# [TASK BRIEF]
Your reply should be the records below, duplicated exactly, with any picture removed.

»»

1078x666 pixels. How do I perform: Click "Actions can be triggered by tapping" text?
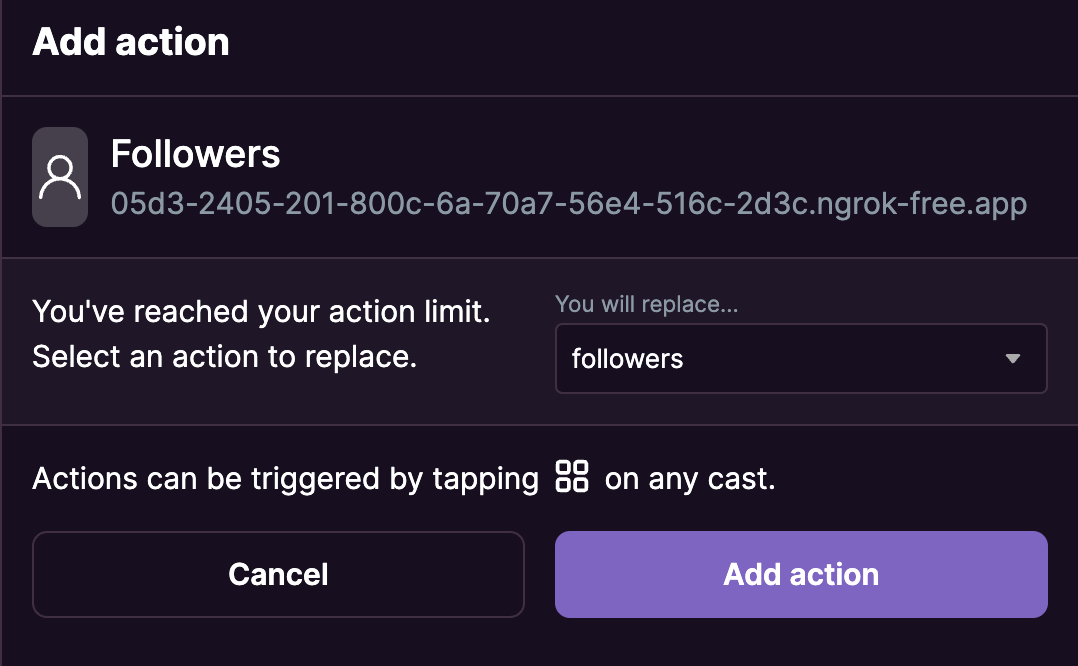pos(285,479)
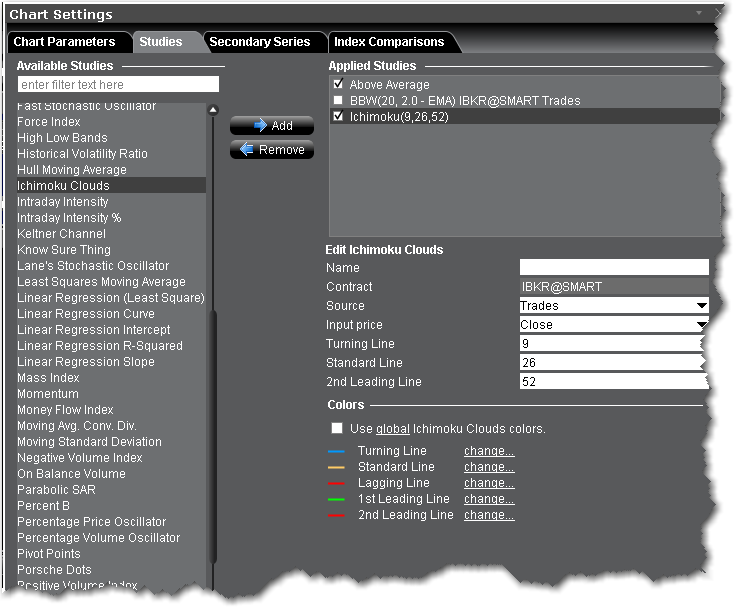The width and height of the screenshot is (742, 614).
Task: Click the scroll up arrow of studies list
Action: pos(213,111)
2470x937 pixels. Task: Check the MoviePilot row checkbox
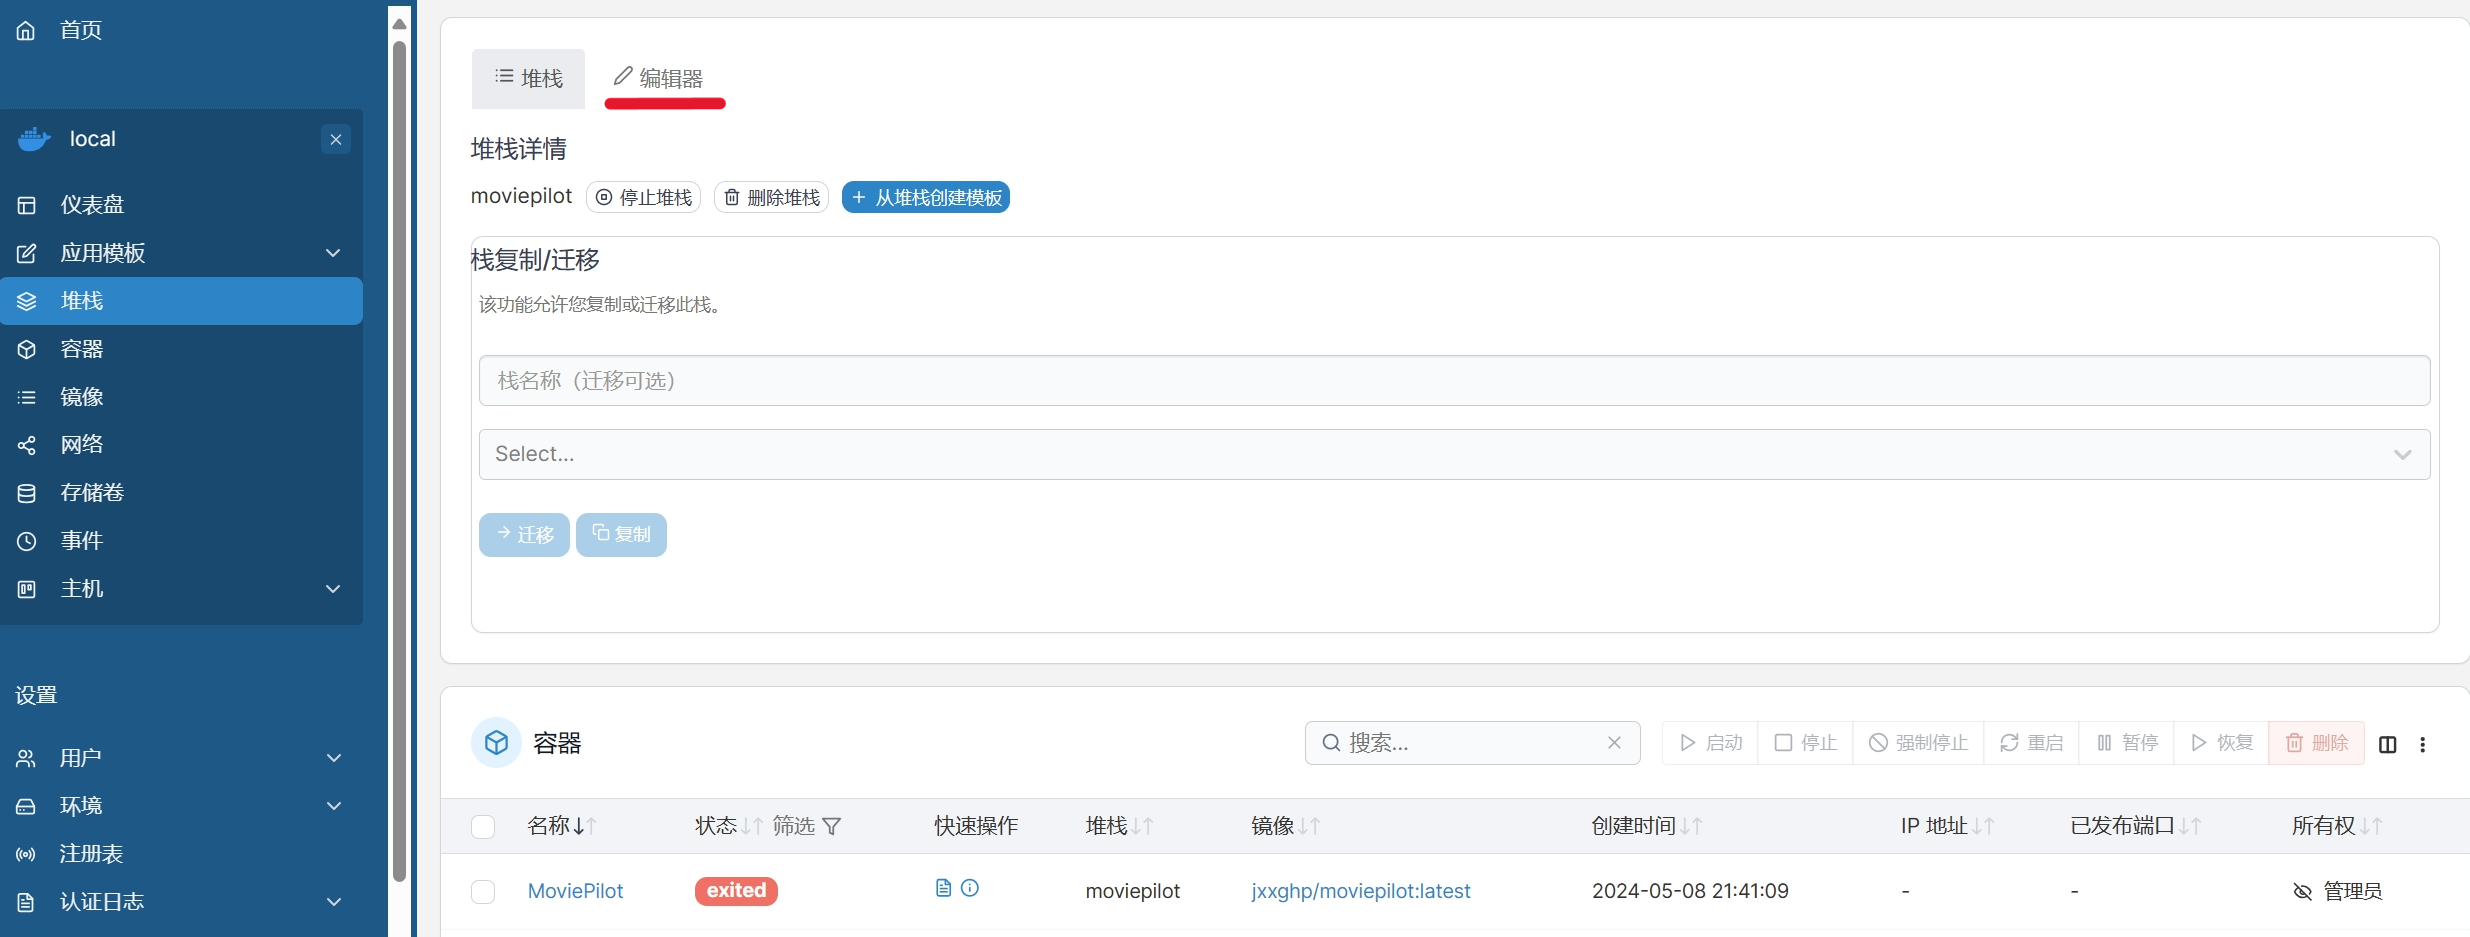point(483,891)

««

# [YOUR RESPONSE]
1078x666 pixels. How do I perform: Click "Actions can be triggered by tapping" text?
pos(285,479)
The width and height of the screenshot is (742, 614).
Task: Click the scroll up arrow of studies list
Action: pos(213,111)
2470x937 pixels. Task: Check the MoviePilot row checkbox
point(483,891)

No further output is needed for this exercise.